## Selected excerpt
For the record, though, even with Oladipo only appearing in 36 games last year, the team still had a net rating of ninth overall (per NBA.com).
Even in the first two meetings when the Pacers won’t have Oladipo in the early part of the 2019-20 season, the Cavs will be at a loss at most positions, and Sabonis, though he’s not nearly the on-ball defender Thaddeus Young is, is still a smart defender that is hard to move in the post and is good off-ball, and could carve Love up on the other end.
With the way Indiana, even if Brogdon does miss time (he has only played in 48 and 64 games the last two seasons), plays sound team defense and rarely is out of position, even with an elite point-of-attack defender in Oladipo for a good stretch, it’ll be difficult for the Cavs to get drive-and-kicks, and I’d think the rookies would struggle against a well-oiled and still hard-nosed Indiana team.

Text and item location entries
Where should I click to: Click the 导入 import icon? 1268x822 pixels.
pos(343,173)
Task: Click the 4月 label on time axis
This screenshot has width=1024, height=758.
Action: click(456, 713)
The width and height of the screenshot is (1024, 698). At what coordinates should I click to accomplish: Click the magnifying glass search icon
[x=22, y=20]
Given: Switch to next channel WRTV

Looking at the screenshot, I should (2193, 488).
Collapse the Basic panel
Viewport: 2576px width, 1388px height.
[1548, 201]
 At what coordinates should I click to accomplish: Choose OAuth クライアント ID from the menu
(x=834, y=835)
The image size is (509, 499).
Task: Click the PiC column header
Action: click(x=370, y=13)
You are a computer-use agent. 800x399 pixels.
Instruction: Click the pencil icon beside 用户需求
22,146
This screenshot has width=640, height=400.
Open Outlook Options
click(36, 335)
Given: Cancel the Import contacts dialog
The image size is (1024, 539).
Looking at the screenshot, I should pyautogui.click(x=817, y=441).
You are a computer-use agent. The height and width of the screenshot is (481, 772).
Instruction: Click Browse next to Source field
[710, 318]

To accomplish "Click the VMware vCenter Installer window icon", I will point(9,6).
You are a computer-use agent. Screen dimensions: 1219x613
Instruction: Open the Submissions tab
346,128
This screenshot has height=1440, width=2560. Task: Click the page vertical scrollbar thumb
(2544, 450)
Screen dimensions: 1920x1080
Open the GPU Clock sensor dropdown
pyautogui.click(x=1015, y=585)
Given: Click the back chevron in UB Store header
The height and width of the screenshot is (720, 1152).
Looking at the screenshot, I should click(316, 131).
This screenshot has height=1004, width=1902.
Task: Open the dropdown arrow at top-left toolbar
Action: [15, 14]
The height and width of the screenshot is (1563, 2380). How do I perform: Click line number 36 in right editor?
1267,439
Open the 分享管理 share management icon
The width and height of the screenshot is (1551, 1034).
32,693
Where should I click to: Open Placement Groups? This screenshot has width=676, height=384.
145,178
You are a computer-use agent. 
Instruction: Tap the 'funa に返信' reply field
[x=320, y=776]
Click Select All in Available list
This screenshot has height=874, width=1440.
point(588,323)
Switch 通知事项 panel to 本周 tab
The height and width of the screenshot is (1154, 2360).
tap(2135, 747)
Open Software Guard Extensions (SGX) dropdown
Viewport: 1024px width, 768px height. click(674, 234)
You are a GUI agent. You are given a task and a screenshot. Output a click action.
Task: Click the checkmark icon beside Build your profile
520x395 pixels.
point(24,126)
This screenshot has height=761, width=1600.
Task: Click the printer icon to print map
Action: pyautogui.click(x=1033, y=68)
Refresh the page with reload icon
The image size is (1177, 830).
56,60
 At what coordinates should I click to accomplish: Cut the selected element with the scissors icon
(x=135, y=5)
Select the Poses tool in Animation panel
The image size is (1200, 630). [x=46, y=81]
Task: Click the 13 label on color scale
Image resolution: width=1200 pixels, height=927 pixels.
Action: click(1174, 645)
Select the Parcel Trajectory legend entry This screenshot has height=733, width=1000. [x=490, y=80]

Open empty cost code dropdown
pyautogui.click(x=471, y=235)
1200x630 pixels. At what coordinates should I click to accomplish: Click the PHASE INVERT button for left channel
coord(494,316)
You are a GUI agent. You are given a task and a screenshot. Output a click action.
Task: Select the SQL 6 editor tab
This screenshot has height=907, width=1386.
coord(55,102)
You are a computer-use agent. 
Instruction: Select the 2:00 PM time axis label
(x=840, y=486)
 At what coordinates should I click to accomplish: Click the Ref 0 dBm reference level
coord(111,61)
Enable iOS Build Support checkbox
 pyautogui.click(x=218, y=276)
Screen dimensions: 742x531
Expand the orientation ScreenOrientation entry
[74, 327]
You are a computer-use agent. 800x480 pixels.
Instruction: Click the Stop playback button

## Work to do
In the excerpt on the Pacers and the Cavs, why does the writer expect it to be difficult for the Cavs to get drive-and-kicks? Answer in one to three sentences.

## The answer
Indiana plays sound team defense and is rarely out of position, even if Brogdon misses time. For a good stretch it also has Oladipo, an elite point-of-attack defender.